Maltese Youth Goes Off Script During President Meeting To Deliver Personal Plea
A regular meeting between President Marie-Louise Coleiro Preca and the National Youth Parliament at the Grandmasters’ Palace earlier today ended up with a youth going off script. In a short speech, the youth urged the President to do more to fight government corruption.
The speech of the 20-year-old youth, who wants to remain anonymous, is being reproduced in full below:
“Your Excellency,
I thank you for once again inviting youths to speak with you. What I am about to say is not in the National Youth Council’s name, but in my own name – a 20-year-old student from Birkirkara.
Your Excellency, I am speaking to you because I believe that you – just like I – believe in social democracy; that you believe in a society which fights for the downtrodden and which doesn’t increase the privileges of the powerful.
My forefathers worked hard for every penny they had. My great-grandfather from my mother’s side was a tile layer and his son used to bring water to people’s houses before landing a job as a civil servant. My great-grandfather from my father’s side was a church artist, and his son was a doctor. The women in my family all worked day and night to give their children the best lives possible.
It is ordinary people like these, Madame President, who had built the party which is now in government. My grandparents have voted for the Labour Party all their lives, even during the dark and ugly years of the 1980s, because they believed in the values of a workers’ party.
“However this party has now changed, and it has changed for the worse. The movement that won power four years ago has turned into a customer service organisation that helps powerful people succeed in life. What example does that give youths, your Excellency? That political contacts are more important than personal merit if you want to succeed. That people who evade tax through offshore companies are winners, and that people who pay for healthcare, social services and schools through their taxes are stupid people.
The example we are being given is that those who reveal uncomfortable truths get denigrated or killed, while those who trade their dignity for the government’s benefit are provided with power, money and favours. That the environment, the Gozo hospital, Maltese citizenship, even justice itself are nothing but products with a price-tag. To be clear, the refugees we are speaking about today are nothing – dust – compared with the money of Leonid Korotkov and Ibrahim Waleed Alibrahim, who have bought Maltese passports. This is the social policy of the current government.
Your Excellency, perhaps you believe it is pragmatic to self-censor and state that the rule of law solely boils down to belief in our institutions. Perhaps you believe that the truth can be revealed if you are striving towards a goal.

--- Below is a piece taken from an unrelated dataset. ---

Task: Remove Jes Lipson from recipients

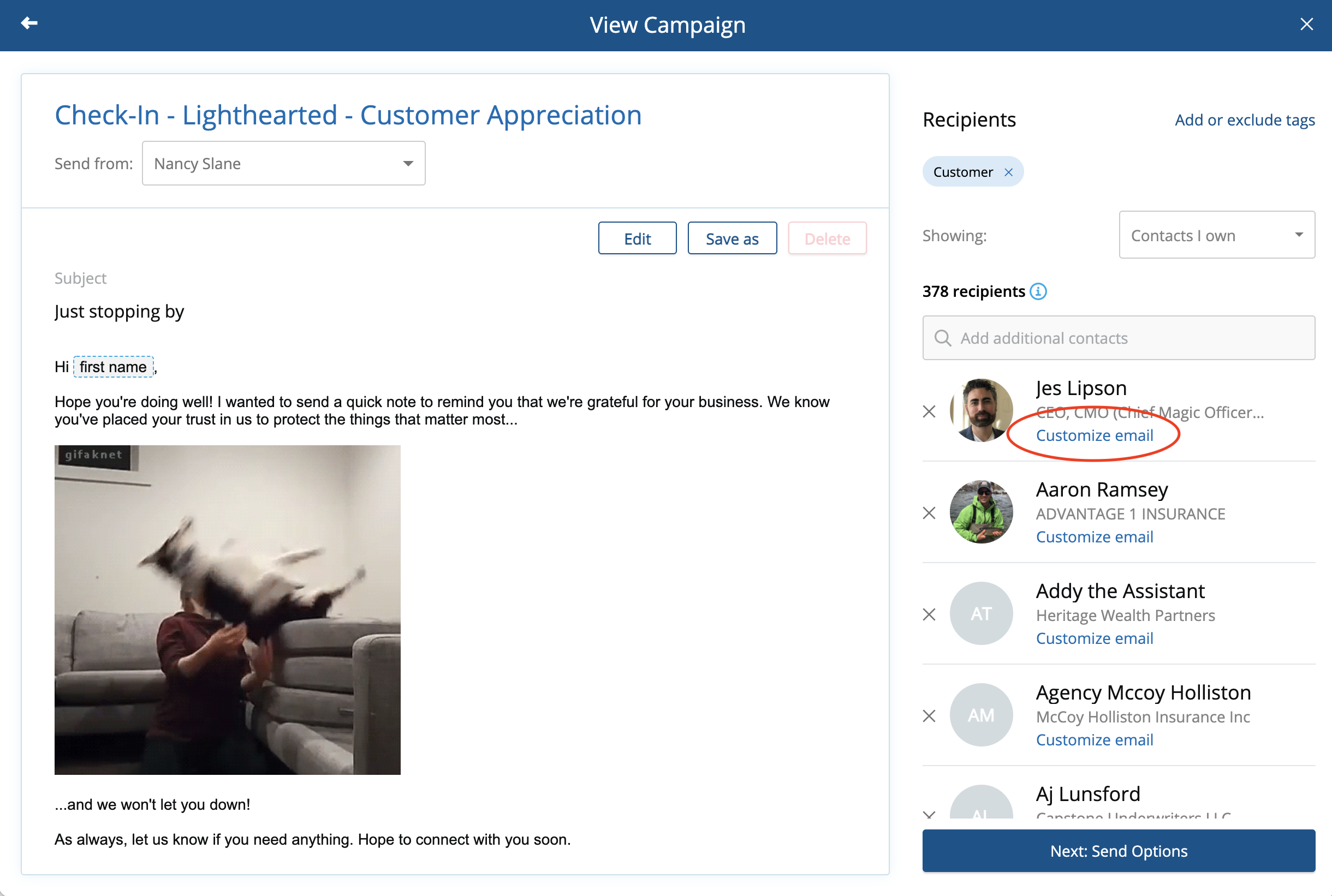Action: click(929, 411)
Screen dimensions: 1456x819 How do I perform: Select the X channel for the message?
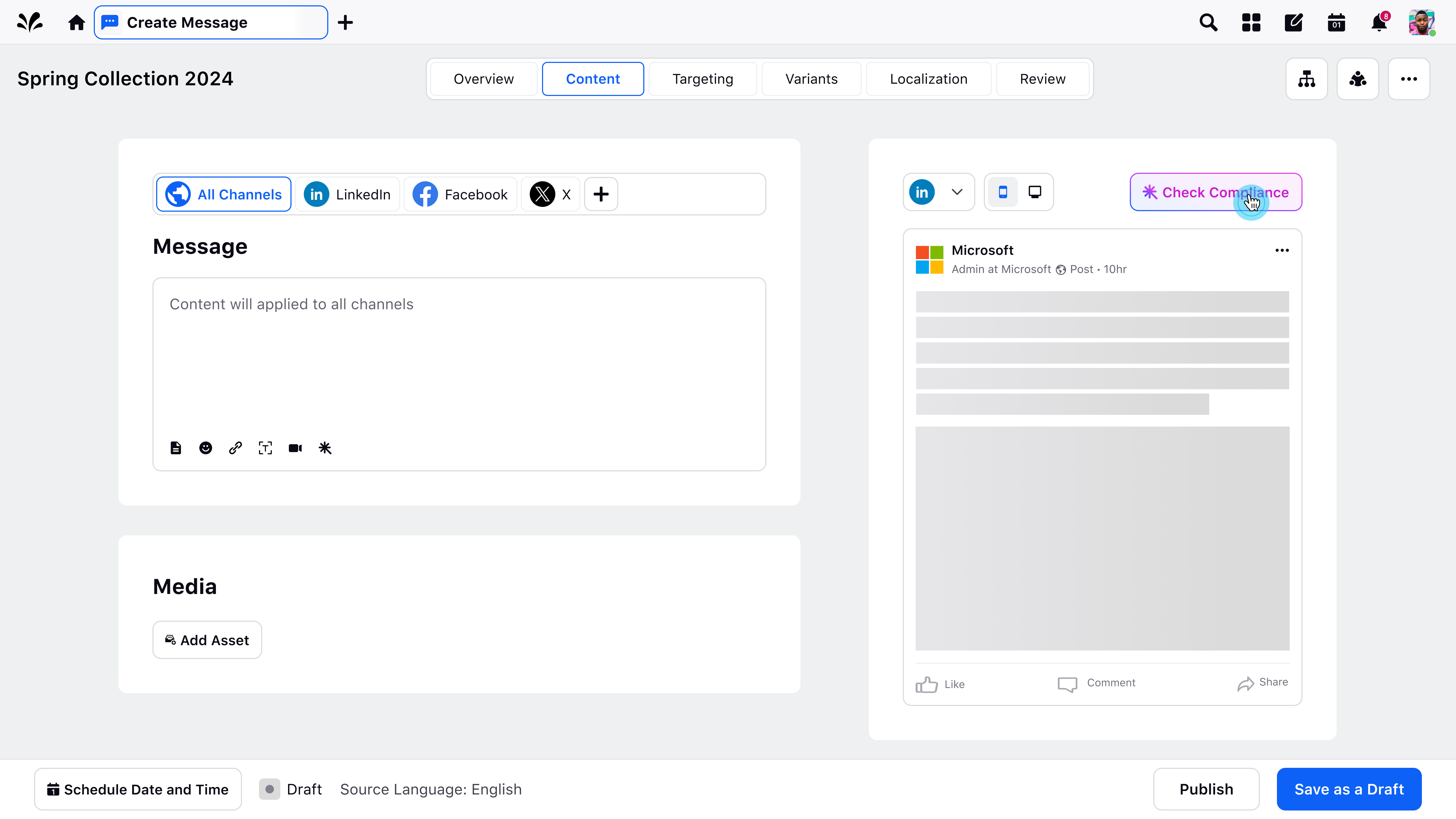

Your Excellency, I know that you hold the poor and downtrodden close to your heart, but keep in mind that honesty is the most precious thing you can give honest people.
Your job isn’t only about collecting money and visiting people, but also about striving towards of human dignity by telling us the truth. If you abdicate this responsibility, you won’t only be failing me, who has been lucky in life and has never suffered from hunger. You will also be failing my grandfather, who knows what true hunger is like and who worked and struggled to give my mother a better life and who still believes in the workers’ movement that safeguards his grandchildren.
Thank you.”
President Coleiro Preca reacted by outlining the limitations to her power since the Presidency does not have an executive function. She said the President’s powers emerged from Article 85 of the Constitution.
“I have always seen my function as one that has strong, moral responsibility. Where there has been the need, I have spoken up. I have not remained silent, but it is up to the media to carry my voice and I face a s situation where the media is very selective about me,” she said, adding that the focus has always been the Malta Community Chest Fund which only accounts for five per cent of her work.